En gymnastique plus que dans tout autre sport, les carrières et rêves de podiums se dessinent dès le plus jeune âge. Mélanie De Jesus Dos Santos, née d’un père portugais et d’une mère martiniquaise, a d’ailleurs tapé très tôt dans l’œil des techniciennes.

« Ça a été une révélation. Nini était tellement au-dessus du lot. Dès l’âge de 7 ans, on l’a intégrée au groupe de performance du centre d’entraînement de Fort-de-France », se rappelle Elsa Louis, qui l’a prise sous son aile jusqu’à son départ pour l’Hexagone.

La gymnaste Mélanie Dos Santos et la coach qui l’a détectée, Elsa Louis, le 21 juillet 2012 à l’aéroport de Martinique, juste avant son départ définitif pour Saint-Etienne. (Photo : D.R.)

Haute comme trois pommes, c’est à 12 ans seulement que la petite pépite franchit le rubicon et rejoint le pôle France de Saint-Etienne, loin de sa famille et de Trinité.

« C’était la première à partir si jeune, ça n’a pas été facile pour elle. »

« C’était la première à partir si jeune. Ça n’a pas été facile psychologiquement, surtout pour s’adapter au froid, elle qui est si attachée au soleil et à la mer. Mélanie n’avait pas la chance de pouvoir rentrer chez elle le week-end comme ses copines du pôle. Mais elle a toujours tout transformé en positif. Ça a forgé sa personnalité et son caractère qui fait sa force aujourd’hui », se félicite son ancienne coach, fière des quatre titres de championne d’Europe de sa protégée.

Dans moins de 15 jours, c’est le sacre olympique que viendront chercher à Tokyo Mélanie, Leïla et Daryl. « Un rêve de gamin, la concrétisation de si longues années de travail et de sacrifices », concède le volleyeur. « On a tous énormément galéré pour en arriver là aujourd’hui. » Certains beaucoup plus que d’autres, assurément.

Décembre 2010, en Martinique, Mélanie Dos Santos impressionne déjà tous les techniciens de l’île. (Photo : D.R.)
En un coup d’oeil : Mélanie DE JESUS DOS SANTOS

Gymnaste artistique
Née le 5 mars 2000 (21 ans), à Schoelcher (Martinique)
1,52 m, 49 kg

Clubs :
Kréyol Gym Fort-de-France
Centre d’entraînement : Pôle France Saint-Etienne. Débuts à la Gauloise (La Trinité). En équipe de France depuis 2013.

Palmarès :
Championnats du monde 2019 : 5e par équipe, à la poutre et au sol ; 2018 : 5e par équipe, 6e au général et 6e au sol ; 2017 : 5e au général.

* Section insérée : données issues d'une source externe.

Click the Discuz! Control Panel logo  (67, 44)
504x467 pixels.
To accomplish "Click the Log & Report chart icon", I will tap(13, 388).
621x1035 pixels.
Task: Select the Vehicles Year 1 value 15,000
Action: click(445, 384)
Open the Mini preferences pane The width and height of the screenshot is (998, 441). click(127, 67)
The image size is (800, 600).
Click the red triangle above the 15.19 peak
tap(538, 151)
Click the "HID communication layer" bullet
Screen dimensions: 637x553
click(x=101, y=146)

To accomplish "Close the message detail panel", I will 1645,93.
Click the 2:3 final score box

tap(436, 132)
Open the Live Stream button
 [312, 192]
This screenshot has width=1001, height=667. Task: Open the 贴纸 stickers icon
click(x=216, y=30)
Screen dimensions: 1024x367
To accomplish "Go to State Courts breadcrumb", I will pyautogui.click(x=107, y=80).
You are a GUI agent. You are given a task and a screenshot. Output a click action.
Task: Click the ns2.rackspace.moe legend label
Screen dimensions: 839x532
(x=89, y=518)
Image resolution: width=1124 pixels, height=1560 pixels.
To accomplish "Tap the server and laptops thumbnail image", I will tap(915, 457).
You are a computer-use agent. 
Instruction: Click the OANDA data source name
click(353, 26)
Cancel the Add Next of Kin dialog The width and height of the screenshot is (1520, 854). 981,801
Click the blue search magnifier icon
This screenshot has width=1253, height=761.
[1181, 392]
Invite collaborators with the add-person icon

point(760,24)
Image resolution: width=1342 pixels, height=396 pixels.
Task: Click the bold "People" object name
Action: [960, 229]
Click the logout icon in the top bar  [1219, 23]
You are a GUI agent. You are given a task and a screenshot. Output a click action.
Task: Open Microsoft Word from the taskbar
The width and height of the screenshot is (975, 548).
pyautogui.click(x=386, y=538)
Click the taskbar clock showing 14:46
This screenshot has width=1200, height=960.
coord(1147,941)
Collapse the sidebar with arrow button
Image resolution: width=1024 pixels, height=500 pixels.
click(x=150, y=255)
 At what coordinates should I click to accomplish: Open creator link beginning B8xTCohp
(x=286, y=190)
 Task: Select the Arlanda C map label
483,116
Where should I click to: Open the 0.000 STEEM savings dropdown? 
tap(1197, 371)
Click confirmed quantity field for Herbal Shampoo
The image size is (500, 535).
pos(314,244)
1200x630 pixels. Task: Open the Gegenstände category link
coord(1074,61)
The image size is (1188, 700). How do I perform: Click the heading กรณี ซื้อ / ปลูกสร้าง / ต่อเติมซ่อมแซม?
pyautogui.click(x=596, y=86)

Championnats d’Europe 2021 : médaille d’or à la poutre ; 2019 : or au général, au sol, argent à la poutre ; 2018 : or au sol et argent par équipe ; 2017 : bronze au général.

Championnats de France 2019 : or au général à la poutre et au sol ; 2018 : or au général, aux barres et au sol ; 2017 : or au général et argent à la poutre ; 2016 : 4e au général, à la poutre et au sol ; 2015 : argent (junior), 5e aux barres et au sol ; 2013 : 5e en espoir ; 2012 : 11e en avenir.

En un coup d’oeil : Daryl BULTOR

Volleyeur – N°16 – Central
Né le 17 novembre 1995 (25 ans), à Basse-Terre (Guadeloupe)
1,97 m, 94 kg

Clubs :
Tourcoing Lille Métropole (2020-2021), Arago Sète (2018-2020), Montpellier VUC (2014-2018), CNVB (2012-2014), SAM (2010-2012).

Palmarès international :
2021 : Médaille de Bronze Volleyball Nations League
2018 : Médaille d’argent Volleyball Nations League
2017 : Médaille d’Or Ligue Mondiale

En un coup d’oeil : Leïla HEURTAULT

Karatéka
Née le 4 janvier 1995, à Chartres (26 ans)
Originaire de Mana (Guyane)

Club : Samouraï 2000 (Le Mans)

Palmarès (-61 kg)
Seniors : médaillée de bronze au championnat d’Europe 2021, championne du monde par équipe en 2016 et 2018. Espoirs : championne du monde en 2013, championne d’Europe 2014 et 2015.